### [Try it]
Write out, with no changes, every line starting at the one that contains "This screenshot has" and ending at the last line of the data below. Leave pictures out.

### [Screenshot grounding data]

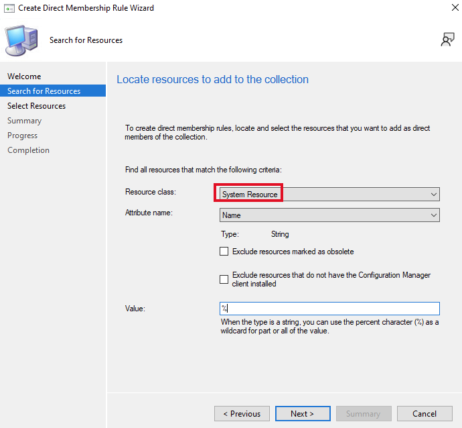The height and width of the screenshot is (428, 462).
Task: Click the Value text field
Action: click(x=329, y=309)
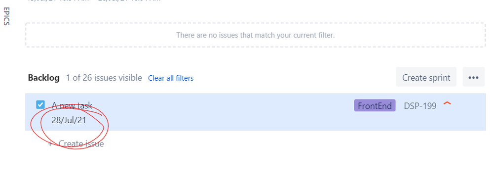Click the Create issue text

point(81,144)
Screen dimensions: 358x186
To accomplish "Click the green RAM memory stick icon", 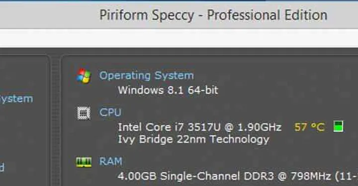I will (x=84, y=162).
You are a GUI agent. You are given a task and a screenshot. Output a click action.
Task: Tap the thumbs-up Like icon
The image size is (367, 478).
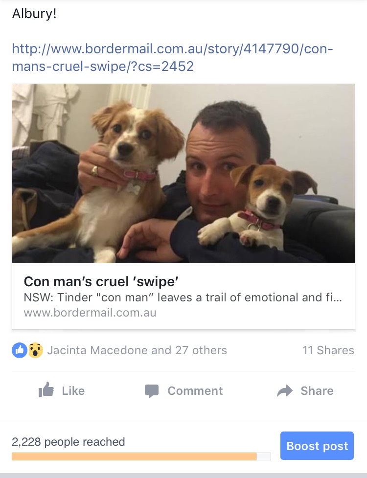(x=46, y=389)
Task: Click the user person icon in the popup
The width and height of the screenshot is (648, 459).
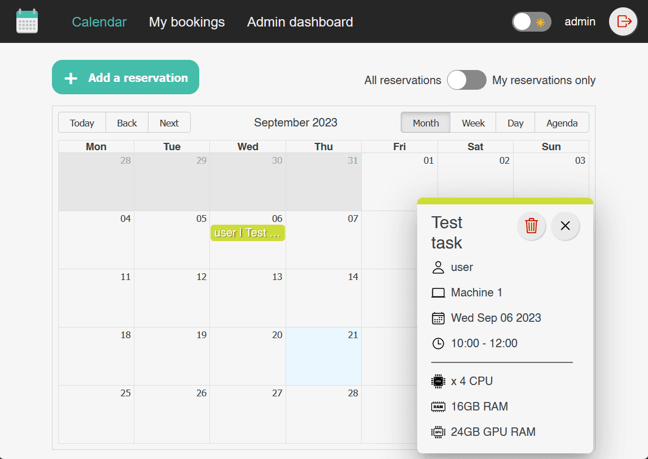Action: tap(438, 267)
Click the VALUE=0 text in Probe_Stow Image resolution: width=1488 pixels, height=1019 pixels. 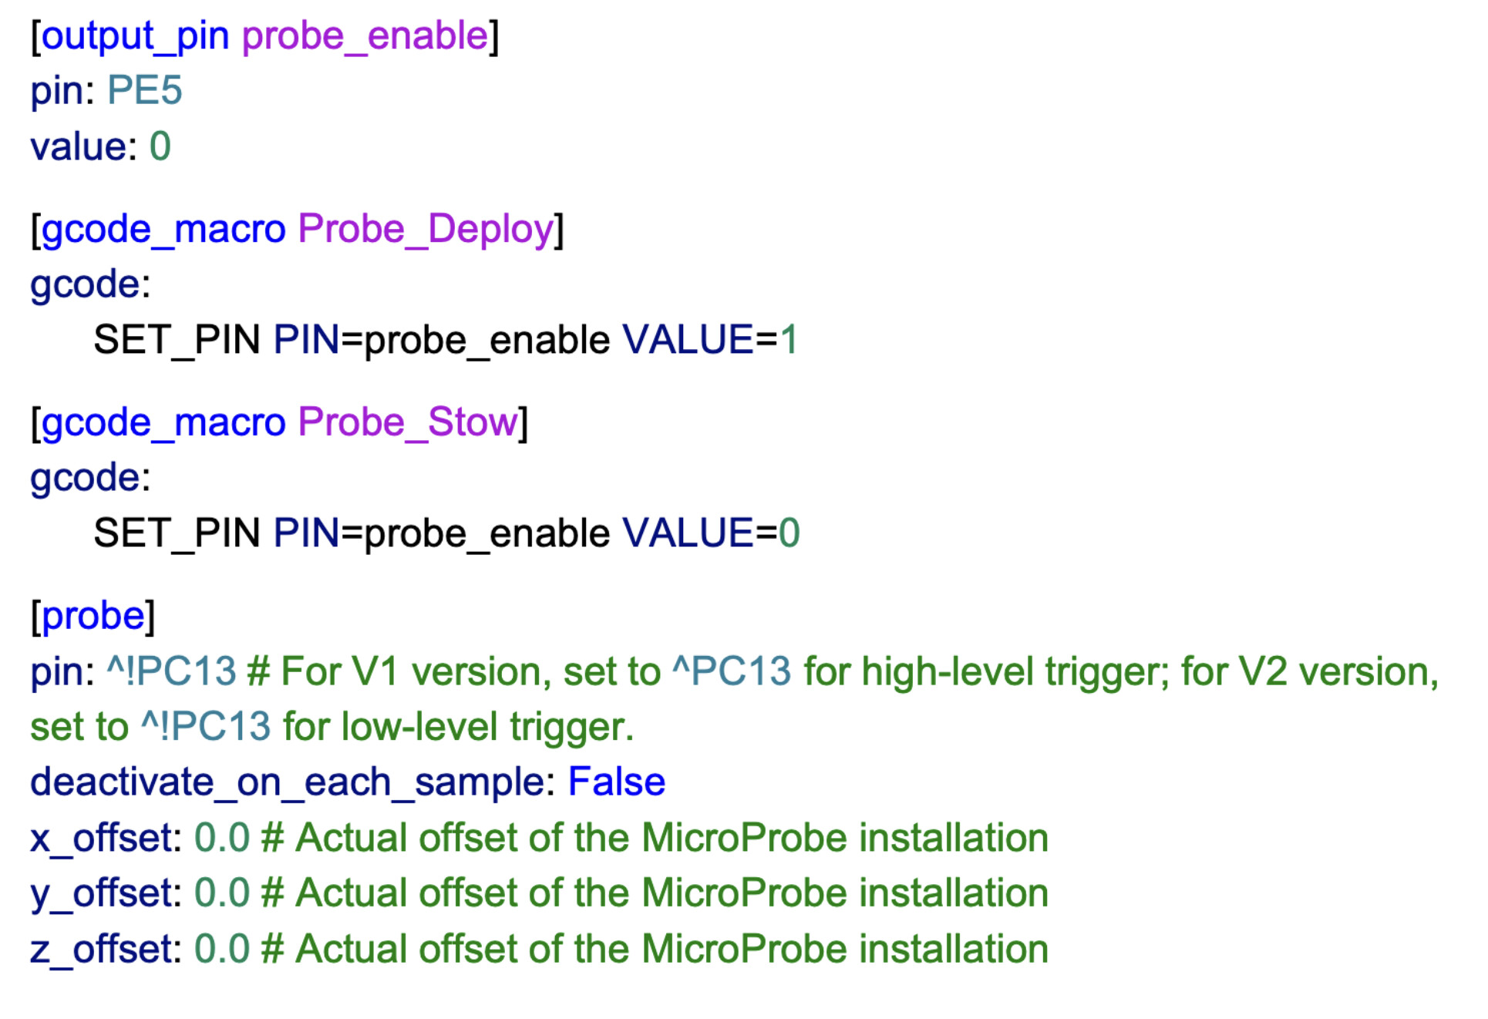pyautogui.click(x=711, y=533)
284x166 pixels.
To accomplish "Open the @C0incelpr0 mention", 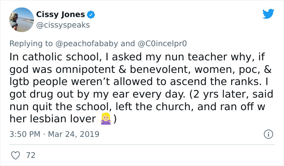I will (x=162, y=43).
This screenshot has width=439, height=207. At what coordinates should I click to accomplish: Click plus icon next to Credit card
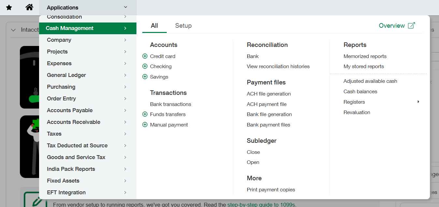(x=145, y=56)
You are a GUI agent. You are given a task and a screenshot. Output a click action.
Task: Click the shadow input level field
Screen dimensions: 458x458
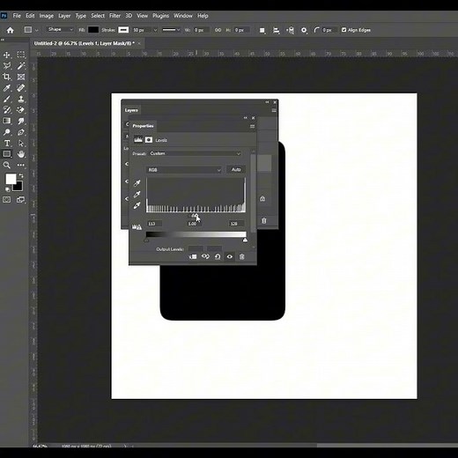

### [Task solution]
This screenshot has width=439, height=207. At what coordinates should I click to accomplish: Click plus icon next to Credit card
(x=145, y=56)
You are a GUI agent. You are given a task and a screenshot. Output a click action.
Task: Click the shadow input level field
Screen dimensions: 458x458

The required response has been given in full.